Caspar Surber (Sarver) and Barbara Merkj

Casper Surber was born or baptized on 5 March 1719 in Switzerland.He married Barbara Merkj, and shortly afterwards, on 18 April 1741 left from the German-speaking parish of Schoefflisdorf in Oberwenigen (near Zurich) for “Carolina.”

Caspar and Barbara may have been Mennonites or other religious dissidents such as Anabaptists, as these formed the majority of Swiss emigrants.They were certainly Protestants, as Casper’s will mentions a “Book of martres.” This refers to a specifically Protestant tract originally published in 1583 that lists all the Protestants who died in various nasty ways at the hands of Catholics.

Book of Martyrs, early edition.
Book of Martyrs, early edition.

Swiss emigrants had it especially hard among Europeans emigrating to America.The Swiss government, attempting to stem the tide of people leaving the country, did everything to discourage emigration, from forbidding the return of emigrants to Switzerland, to forbidding the sale of property before leaving. More information can be found in this online book. It’s safe to assume that Casper and Barbara arrived in America with nearly nothing to their names.

The Surbers moved to Botetourt County, Virginia by 1779, where Casper was apparently a distiller, at least as a sideline, leaving his “still and still Vessels” to one of his sons in his will, dated 15 January, 1782. Barbara died before that time, as a second wife, Elizabeth, was named in the will.

The name was quickly converted to Sarver in censuses–maybe that is how other Virginia settlers pronounced it.

Two of Casper’s sons, Henry (our ancestor) and John, moved to Orange County, North Carolina, and then by 1810 to Sumner County, Tennessee, where according to oral history they continued to speak Swiss German (closely related to the German dialect of the Amish people) in the family for at least two more generations.

John apparently never learned to speak English very well, and lived to be over 100 years old.

Henry married Thamer Halle, who according to oral history, was from Alsace-Lorraine, the German-speaking area of France. They are both buried at Old Fountain Head Cemetery in Sumner County. Their daughter, Elizabeth, married Jacob Harder, from another German immigrant family, most likely from the largely Protestant Rhineland (I am still working on pinning that down). Perhaps they attended the same Mennonite or Lutheran church in Sumner County.

Casper is the same name as Jasper, so Papa Kelly, my great-grandfather, was apparently named after his Swiss German immigrant ancestor. As Marinda Harder, his grandmother, was of 100 percent German-speaking ancestry, we can say that Papa Kelly was at least a quarter German.
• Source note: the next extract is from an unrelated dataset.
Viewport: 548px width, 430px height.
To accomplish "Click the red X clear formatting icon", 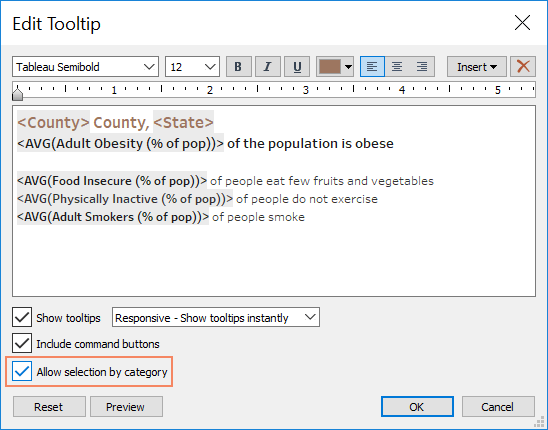I will point(523,66).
7 thoughts on “Caspar Surber (Sarver) and Barbara Merkj

  1. Hello. I’ve been hooked on Ancestry.com recently and if I did everything correctly I traced my lineage as far back as Casper Surber. Then I saw this article via Google and if it’s all true. We are distant relatives. Do you have any more information so as I can confirm other relatives I found? Hopefully this reaches you. You did some extensive research.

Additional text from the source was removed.